My Random Blogging Therapy
I'm grateful for all the blessings I've been given here. If I didn't get my MBA I would be more than happy to be out of this place. That is the only thing that is keeping me here. Since I have to be here I might as well work in the temple although I don't think I'd have the difficulty working at any other temple.
My bishop is a good man and I know he has the spirit off and on BUUUT I still don't trust him or like how he treats me. He is nice enough but I still feel like he makes assumptions with me and I don't like them. I even talked to him to try to resolve it BUT it is still there. I don't expect him to be perfect BUT I don't revere what he tells me. I love and respect him as my priesthood leader BUUUT I also know he is just a man and I don't think he is ever going to have the type of leadership I want. He is racist and I don't think that makes him a bad person. It is just something I don't deal with well at all.

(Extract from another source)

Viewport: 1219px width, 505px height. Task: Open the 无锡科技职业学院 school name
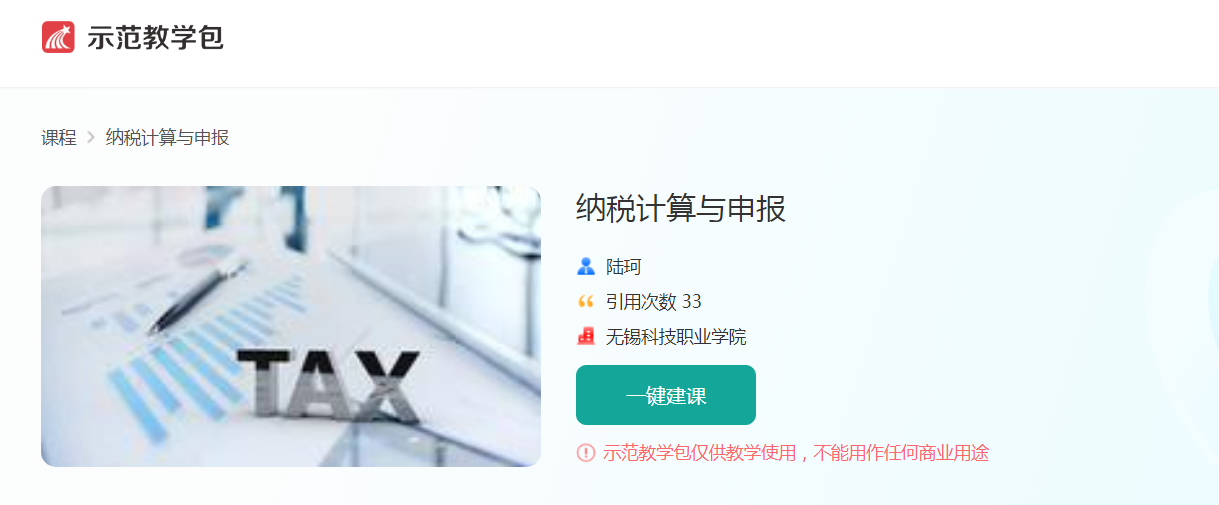[676, 337]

In General that's what I hate about this place. I can't wait to leave it.
Working in the temple is really going to help me live here. I love my job and the people I work with. I love Real Estate too. I know there are so many opportunities here. I just am not happy. I force myself to be here and paste a smile on my face when I just want to leave this place. I try to be positive and happy. I know how blessed I am. I just don't feel it in my heart. I wish I could get a job somewhere else and leave the damn farm.